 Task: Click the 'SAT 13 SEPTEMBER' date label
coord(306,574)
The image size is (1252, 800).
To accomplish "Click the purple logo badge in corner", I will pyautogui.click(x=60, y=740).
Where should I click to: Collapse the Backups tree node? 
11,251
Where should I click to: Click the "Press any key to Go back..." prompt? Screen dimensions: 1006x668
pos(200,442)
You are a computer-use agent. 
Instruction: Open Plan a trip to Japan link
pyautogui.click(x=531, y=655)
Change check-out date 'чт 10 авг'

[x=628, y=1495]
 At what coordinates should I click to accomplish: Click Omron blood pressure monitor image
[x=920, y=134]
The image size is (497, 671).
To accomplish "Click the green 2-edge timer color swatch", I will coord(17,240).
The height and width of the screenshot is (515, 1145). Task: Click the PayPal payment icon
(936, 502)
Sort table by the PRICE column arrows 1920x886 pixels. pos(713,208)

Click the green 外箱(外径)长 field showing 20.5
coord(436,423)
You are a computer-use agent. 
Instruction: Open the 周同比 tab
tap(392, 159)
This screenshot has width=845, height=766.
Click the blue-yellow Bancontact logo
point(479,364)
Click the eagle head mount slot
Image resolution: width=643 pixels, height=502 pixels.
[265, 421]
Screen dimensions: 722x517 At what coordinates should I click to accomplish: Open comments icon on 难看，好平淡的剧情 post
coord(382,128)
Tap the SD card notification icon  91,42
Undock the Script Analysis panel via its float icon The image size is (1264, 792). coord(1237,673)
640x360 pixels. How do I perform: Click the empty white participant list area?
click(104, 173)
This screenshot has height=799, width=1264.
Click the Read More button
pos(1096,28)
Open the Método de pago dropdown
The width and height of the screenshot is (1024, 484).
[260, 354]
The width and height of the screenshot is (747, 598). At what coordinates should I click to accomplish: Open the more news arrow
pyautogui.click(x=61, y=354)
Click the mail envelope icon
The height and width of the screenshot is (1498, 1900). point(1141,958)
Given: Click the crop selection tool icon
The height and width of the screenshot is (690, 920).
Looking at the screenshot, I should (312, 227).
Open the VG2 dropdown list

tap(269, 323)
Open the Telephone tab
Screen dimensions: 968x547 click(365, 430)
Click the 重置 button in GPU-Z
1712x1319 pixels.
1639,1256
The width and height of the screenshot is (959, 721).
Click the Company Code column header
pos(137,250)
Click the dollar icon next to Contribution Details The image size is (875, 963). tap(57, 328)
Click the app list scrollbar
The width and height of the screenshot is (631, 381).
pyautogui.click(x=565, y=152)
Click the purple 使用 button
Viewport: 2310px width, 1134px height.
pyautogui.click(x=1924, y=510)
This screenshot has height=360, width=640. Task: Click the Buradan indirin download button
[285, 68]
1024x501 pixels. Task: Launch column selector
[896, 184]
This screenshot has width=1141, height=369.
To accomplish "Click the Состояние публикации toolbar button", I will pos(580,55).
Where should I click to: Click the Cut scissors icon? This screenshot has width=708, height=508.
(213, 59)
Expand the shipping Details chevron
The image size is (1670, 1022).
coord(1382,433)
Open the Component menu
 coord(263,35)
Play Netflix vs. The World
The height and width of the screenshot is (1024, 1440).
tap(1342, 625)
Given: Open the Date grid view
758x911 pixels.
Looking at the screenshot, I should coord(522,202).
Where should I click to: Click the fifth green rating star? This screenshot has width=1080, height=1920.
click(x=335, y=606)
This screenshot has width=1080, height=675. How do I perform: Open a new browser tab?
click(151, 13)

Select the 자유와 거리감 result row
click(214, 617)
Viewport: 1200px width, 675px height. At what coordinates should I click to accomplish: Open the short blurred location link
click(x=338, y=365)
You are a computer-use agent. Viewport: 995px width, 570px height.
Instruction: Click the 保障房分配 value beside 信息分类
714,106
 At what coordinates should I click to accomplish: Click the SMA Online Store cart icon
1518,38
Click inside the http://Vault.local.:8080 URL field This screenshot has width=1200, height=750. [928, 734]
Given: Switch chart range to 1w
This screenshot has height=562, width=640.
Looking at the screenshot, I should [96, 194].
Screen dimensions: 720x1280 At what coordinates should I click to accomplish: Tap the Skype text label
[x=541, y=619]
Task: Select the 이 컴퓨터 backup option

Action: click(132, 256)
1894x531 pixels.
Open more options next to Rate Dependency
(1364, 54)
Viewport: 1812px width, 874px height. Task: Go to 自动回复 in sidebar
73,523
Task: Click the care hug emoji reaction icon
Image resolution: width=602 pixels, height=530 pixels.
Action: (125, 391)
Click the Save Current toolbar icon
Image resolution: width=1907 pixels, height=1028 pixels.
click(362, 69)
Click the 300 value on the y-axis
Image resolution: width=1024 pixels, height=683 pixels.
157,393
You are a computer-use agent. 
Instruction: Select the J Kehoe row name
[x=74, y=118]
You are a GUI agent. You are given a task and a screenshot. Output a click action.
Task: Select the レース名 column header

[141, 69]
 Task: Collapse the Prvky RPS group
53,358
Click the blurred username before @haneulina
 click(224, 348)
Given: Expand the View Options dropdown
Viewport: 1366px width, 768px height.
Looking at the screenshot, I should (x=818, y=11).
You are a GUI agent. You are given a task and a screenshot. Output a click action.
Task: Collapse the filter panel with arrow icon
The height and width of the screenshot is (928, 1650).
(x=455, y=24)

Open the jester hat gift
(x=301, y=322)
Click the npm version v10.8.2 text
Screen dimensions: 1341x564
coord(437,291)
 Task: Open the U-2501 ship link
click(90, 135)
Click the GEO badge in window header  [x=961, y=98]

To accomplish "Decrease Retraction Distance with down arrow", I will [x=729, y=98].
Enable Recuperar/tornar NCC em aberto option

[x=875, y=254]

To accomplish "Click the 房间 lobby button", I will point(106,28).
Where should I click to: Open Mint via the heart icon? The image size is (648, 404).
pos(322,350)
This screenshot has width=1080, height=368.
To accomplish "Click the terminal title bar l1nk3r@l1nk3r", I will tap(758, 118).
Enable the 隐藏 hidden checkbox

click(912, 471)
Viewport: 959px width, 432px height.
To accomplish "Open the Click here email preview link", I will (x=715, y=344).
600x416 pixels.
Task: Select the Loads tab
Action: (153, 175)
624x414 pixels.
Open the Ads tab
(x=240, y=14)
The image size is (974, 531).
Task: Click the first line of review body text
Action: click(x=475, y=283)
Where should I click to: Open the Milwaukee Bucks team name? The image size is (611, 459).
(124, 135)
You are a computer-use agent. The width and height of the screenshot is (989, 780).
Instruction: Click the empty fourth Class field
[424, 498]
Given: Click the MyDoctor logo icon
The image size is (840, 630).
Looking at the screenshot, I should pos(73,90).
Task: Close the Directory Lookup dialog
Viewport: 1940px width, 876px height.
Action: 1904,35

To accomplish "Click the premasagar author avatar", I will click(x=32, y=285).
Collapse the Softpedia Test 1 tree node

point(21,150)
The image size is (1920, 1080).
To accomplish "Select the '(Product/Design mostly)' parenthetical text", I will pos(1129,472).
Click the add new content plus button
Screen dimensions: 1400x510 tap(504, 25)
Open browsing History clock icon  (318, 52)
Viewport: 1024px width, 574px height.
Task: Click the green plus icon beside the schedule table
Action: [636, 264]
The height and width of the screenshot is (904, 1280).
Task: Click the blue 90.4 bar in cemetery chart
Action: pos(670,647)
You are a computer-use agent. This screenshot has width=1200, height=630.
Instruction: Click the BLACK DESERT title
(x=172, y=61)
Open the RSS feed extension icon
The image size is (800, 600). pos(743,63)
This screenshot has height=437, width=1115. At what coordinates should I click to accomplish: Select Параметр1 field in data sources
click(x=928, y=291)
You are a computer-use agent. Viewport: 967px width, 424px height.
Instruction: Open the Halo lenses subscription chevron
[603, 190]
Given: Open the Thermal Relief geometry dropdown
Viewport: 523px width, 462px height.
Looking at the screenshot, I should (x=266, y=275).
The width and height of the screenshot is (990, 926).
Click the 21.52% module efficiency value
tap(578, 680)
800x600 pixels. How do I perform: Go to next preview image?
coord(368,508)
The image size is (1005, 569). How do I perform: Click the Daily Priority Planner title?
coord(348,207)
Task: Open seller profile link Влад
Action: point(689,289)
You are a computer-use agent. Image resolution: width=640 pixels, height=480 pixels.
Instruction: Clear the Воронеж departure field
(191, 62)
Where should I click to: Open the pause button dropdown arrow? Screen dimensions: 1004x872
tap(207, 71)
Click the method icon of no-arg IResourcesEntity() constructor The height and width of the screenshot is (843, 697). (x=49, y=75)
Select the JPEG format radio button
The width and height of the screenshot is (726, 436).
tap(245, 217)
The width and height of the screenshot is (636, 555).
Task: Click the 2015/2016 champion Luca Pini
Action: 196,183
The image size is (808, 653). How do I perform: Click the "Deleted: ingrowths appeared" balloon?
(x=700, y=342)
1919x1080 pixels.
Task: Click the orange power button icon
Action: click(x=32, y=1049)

========================

◆ Problem details ◆
Repeat the entries above verbatim, but only from the line that has "Undock the Script" down to the line that has "The width and height of the screenshot is (959, 721).", inclusive.

◆ Exercise answer ◆
Undock the Script Analysis panel via its float icon The image size is (1264, 792). coord(1237,673)
640x360 pixels. How do I perform: Click the empty white participant list area?
click(104, 173)
This screenshot has height=799, width=1264.
Click the Read More button
pos(1096,28)
Open the Método de pago dropdown
The width and height of the screenshot is (1024, 484).
[260, 354]
The width and height of the screenshot is (747, 598). At what coordinates should I click to accomplish: Open the more news arrow
pyautogui.click(x=61, y=354)
Click the mail envelope icon
The height and width of the screenshot is (1498, 1900). point(1141,958)
Given: Click the crop selection tool icon
The height and width of the screenshot is (690, 920).
Looking at the screenshot, I should (312, 227).
Open the VG2 dropdown list

tap(269, 323)
Open the Telephone tab
Screen dimensions: 968x547 click(365, 430)
Click the 重置 button in GPU-Z
1712x1319 pixels.
1639,1256
The width and height of the screenshot is (959, 721).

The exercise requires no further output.